[whatwg] Offline Web Apps
Maciej Stachowiak
mjs at apple.com
Fri Sep 21 16:07:23 PDT 2007
On Sep 21, 2007, at 10:49 AM, Dave Camp wrote:
> On 9/21/07, Robert O'Callahan <robert at ocallahan.org> wrote:
>> Actually we have an experimental API for this now. See here:
>> http://mxr.mozilla.org/seamonkey/source/dom/public/idl/html/nsIDOMNSHTMLInputElement.idl#55
>> http://mxr.mozilla.org/seamonkey/source/content/base/public/nsIDOMFileList.idl
>> http://mxr.mozilla.org/seamonkey/source/content/base/public/nsIDOMFile.idl
>> The core is:
>> readonly attribute DOMString fileName;
>> readonly attribute unsigned long long fileSize;
It would be nice if this was designed to handle the possibility of
multiple file selection (which I think Web Forms 2 enables).

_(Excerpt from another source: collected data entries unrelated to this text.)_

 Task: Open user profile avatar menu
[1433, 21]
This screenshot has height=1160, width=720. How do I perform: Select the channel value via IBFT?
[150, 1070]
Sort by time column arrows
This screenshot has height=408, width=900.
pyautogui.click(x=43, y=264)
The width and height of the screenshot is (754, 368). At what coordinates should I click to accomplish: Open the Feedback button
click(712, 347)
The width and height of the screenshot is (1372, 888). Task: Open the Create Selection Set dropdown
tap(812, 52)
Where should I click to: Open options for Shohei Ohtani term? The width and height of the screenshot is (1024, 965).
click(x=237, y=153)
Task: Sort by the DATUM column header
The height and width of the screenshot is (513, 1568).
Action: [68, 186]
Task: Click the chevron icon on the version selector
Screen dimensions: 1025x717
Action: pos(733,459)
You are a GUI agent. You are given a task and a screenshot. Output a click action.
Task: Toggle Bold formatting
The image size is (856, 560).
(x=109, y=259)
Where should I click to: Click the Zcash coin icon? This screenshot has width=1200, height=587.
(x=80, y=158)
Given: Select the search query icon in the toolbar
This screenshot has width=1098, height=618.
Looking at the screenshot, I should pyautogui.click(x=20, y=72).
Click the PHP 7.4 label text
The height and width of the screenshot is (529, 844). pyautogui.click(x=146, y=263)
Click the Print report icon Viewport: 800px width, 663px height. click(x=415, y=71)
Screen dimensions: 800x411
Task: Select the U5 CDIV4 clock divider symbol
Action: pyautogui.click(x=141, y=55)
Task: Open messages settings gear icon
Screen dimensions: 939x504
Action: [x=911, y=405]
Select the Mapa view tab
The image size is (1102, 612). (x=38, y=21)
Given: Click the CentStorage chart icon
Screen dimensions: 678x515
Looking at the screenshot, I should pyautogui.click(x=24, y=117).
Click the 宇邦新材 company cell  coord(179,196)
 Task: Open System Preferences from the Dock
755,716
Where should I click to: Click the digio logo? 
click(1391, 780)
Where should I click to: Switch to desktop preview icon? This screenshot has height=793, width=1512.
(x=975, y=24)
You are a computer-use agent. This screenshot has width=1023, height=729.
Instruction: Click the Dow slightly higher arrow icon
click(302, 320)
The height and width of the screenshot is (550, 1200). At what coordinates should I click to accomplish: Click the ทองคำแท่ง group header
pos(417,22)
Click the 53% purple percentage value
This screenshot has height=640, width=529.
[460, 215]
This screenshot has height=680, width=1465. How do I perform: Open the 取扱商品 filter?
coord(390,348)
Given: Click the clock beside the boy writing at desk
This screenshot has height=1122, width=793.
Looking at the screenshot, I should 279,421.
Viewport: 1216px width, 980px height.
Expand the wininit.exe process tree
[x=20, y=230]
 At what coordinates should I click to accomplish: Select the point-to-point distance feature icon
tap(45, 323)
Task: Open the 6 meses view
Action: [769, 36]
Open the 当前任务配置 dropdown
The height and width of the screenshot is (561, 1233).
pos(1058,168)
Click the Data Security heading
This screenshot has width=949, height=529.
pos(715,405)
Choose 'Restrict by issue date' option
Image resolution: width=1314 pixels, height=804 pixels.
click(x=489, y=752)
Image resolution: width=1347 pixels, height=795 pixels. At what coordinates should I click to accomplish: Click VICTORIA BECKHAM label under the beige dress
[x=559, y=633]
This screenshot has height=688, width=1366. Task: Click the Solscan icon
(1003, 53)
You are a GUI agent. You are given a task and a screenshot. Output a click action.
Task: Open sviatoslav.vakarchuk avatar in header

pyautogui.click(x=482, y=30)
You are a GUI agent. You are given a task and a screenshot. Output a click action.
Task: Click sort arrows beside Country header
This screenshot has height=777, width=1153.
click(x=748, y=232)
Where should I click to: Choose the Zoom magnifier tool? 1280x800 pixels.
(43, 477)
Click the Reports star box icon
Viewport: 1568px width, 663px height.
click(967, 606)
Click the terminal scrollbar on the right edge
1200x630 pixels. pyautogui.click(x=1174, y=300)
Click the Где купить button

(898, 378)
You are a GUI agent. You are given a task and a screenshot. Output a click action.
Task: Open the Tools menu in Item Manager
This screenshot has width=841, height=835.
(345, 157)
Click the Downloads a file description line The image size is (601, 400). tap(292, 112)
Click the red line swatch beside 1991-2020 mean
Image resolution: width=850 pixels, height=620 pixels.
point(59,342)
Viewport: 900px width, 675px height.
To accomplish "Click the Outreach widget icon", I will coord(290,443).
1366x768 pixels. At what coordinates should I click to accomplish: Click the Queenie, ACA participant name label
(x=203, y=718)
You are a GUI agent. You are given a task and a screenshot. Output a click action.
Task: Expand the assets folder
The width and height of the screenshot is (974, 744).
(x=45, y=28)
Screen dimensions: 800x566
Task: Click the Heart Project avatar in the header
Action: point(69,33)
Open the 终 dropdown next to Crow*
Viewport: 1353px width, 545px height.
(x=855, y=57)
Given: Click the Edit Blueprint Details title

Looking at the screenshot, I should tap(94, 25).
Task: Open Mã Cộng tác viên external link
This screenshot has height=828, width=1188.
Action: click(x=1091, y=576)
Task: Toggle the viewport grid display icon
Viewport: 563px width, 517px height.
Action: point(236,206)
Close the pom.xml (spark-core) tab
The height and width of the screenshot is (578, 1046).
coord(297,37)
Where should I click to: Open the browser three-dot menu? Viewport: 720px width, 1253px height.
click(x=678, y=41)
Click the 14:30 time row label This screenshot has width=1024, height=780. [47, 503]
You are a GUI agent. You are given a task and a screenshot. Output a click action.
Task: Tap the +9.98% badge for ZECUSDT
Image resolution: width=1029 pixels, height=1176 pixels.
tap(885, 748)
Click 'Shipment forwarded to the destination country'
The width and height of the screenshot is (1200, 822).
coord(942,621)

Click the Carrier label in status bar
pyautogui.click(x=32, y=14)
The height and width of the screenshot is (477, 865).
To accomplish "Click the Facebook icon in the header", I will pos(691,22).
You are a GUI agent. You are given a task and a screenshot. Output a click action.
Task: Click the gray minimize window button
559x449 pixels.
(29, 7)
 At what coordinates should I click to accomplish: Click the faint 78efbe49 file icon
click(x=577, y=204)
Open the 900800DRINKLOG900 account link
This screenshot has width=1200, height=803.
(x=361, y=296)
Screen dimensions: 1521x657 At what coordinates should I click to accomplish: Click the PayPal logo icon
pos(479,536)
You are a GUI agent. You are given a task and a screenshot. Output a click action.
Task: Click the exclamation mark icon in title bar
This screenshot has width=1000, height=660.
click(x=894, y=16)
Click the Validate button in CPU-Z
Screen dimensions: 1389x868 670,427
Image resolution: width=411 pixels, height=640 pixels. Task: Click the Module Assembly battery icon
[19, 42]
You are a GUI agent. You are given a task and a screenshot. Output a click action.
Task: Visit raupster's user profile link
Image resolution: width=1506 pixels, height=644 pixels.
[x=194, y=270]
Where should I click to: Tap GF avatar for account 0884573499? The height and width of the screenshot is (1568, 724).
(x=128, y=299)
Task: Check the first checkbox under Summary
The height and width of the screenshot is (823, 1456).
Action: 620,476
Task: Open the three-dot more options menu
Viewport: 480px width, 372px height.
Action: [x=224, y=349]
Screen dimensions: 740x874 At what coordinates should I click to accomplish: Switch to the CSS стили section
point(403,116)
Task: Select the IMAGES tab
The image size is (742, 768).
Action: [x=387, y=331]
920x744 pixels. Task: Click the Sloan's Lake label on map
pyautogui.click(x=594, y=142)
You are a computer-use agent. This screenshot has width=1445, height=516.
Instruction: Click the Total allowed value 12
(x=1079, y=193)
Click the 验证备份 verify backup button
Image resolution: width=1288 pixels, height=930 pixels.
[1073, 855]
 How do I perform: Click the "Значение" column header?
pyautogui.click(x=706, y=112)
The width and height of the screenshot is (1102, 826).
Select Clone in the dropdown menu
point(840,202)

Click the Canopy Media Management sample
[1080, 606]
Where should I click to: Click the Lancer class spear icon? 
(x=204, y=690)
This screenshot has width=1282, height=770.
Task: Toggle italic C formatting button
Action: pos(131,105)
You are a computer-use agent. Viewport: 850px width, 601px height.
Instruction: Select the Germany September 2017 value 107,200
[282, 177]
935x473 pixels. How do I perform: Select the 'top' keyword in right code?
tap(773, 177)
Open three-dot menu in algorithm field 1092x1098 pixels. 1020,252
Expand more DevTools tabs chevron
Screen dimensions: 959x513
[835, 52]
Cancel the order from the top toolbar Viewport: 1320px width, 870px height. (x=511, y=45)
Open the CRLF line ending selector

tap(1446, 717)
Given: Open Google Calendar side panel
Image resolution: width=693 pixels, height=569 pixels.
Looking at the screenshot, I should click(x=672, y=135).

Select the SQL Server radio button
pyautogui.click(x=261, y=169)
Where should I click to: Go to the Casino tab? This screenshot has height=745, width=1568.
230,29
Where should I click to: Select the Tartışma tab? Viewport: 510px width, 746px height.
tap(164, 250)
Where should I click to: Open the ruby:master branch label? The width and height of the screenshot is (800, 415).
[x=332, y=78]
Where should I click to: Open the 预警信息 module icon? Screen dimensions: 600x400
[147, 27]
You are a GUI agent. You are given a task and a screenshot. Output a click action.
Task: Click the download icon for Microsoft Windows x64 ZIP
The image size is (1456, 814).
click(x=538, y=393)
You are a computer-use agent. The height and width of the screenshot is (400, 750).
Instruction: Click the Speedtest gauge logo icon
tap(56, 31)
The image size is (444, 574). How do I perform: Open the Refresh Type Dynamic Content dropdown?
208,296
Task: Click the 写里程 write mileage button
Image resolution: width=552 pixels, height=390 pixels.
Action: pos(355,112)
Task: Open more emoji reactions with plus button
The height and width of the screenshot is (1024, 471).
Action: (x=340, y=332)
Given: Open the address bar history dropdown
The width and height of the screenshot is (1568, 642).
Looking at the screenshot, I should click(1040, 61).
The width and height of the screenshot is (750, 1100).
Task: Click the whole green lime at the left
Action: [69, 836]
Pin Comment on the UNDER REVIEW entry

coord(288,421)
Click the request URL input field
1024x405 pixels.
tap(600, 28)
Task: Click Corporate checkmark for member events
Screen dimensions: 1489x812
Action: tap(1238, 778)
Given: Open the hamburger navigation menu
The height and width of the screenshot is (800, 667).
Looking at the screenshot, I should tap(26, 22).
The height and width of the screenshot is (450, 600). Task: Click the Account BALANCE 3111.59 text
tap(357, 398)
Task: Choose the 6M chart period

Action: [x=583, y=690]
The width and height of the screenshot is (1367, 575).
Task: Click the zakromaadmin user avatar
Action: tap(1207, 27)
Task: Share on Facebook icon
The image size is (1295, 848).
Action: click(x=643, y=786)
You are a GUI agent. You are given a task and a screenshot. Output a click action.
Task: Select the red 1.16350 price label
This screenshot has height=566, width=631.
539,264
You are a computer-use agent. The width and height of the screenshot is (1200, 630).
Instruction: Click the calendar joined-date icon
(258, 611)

>> DOMString getAsText(in DOMString encoding);
>> // raises(FileException) on retrieval
>> DOMString getAsDataURL();
>> // raises(FileException) on retrieval
>>
>> DOMString getAsBinary();
>> // raises(FileException) on retrieval
>>
>> These should be self-explanatory.
Minor nitpicks:
For the ones that don't take a parameter, I think a read-only
attribute would be more appropriate than a "get" function. It's
relatively rare for JS APIs to use no-arg getter instead of an
attribute, and even when it does it's rare for the function name to
start with "get".
DOMString getAsBinary() isn't actually self-explanatory to me. How do
you encode binary data as a UTF-16 string? I can think of at least two
vaguely obvious ways (each code point is a byte, or each code point is
a 16-bit chunk of the data). Both seem awkward to work with. I think
it would be more effective to use a dedicated type for binary data.
This is already likely to happen for XHR 2 binary data access, with
something based on the ES4-proposed ByteArray class. What do you guys
think of that?
>> I guess this isn't great for really huge files, but multi-megabyte
>> files
>> should be OK on most machines, and it avoids having to deal with a
>> client-writable "cache". It obviously has some interesting uses for
>> online
>> apps as well.
>>
>
> It'd be possible to extend this to avoid bringing these files into
> memory. We'd just need globalStorage (or something like it) to
> accept/return nsIDOMFile objects, and a way for XHR to send them.
Sounds reasonable. I'd love to see a rough cut at a spec for this.